Dalam kitab Tarikh Ibnu Hisyam disebutkan, bahwa setelah Adam ‘Alaihis Salam membangun Ka’bah, Allah memerintahkannya untuk menempuh perjalanan dan membangun Baitul Maqdis.

Malaikat Jibril mengawasi dan memperhatikan bagaimana Baitul Maqdis (Masjid Al-Aqsha) itu dibangun. Setelah Nabi Adam selesai membangunnya, beliau menunaikan ibadah di dalamnya.

Keturunannya, Nabi Ibrahim ‘Alaihis Salam tinggal dan memakmurkan Masjid Al-Aqsha sekitar tahun 2000 SM, kemudian dilanjutkan anak-anak beliau dari kalangan para nabi, yakni Nabi Ishaq dan Nabi Ya’qub ‘Alaihimassalam.

Pada sekitar tahun 1000 SM, dilanjutkan oleh Nabi Sulaiman ‘Alaihis Salam, seperti disebutkan sebelumnya.
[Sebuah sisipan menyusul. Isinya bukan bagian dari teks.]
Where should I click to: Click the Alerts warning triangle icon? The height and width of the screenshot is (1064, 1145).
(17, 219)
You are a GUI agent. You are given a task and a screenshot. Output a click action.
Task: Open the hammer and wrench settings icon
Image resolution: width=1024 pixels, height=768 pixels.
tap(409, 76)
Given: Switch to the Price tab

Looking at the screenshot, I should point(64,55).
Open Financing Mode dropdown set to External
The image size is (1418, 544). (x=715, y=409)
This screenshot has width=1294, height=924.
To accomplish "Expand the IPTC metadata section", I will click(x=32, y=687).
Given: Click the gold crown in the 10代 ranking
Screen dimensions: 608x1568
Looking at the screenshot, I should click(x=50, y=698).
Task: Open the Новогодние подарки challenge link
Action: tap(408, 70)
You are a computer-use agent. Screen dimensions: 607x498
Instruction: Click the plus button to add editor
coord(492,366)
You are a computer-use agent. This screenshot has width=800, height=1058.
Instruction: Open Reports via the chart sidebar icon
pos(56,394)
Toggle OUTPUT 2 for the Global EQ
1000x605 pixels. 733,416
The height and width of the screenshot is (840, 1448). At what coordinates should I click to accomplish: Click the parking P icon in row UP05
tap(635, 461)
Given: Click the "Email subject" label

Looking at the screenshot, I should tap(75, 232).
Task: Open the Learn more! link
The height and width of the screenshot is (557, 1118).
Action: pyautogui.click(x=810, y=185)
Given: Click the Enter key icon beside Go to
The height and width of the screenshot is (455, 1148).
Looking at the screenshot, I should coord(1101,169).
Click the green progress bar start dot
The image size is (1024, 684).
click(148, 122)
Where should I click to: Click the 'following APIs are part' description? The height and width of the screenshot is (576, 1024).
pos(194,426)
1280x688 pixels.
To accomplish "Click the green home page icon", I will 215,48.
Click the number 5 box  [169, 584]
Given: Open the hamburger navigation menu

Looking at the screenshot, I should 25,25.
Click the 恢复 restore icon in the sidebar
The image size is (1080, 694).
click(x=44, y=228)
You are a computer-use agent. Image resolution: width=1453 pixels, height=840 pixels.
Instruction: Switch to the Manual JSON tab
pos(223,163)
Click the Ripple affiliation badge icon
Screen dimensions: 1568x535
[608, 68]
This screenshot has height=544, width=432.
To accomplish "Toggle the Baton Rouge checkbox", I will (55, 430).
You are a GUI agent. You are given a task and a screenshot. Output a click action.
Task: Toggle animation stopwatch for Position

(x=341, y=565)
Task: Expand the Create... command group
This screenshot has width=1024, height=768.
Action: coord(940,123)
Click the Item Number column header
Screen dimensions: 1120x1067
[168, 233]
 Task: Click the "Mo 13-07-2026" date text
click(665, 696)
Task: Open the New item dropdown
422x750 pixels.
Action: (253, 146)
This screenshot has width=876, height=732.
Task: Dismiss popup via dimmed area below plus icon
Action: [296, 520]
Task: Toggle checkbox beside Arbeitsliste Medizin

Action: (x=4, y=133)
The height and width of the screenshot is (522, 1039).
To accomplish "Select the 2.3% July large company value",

Dengan mengetahui dan menghayati keutama-keutamaan Masjid Al-Aqsha seperti disebutkan di dalam Al-Quran, semoga dapat menumbuhkan kecintaan untuk mengingatinya, mengunjunginya serta kemudian membebaskannya dan mensucikannya kembali dari belenggu penjajahan. Aamiin.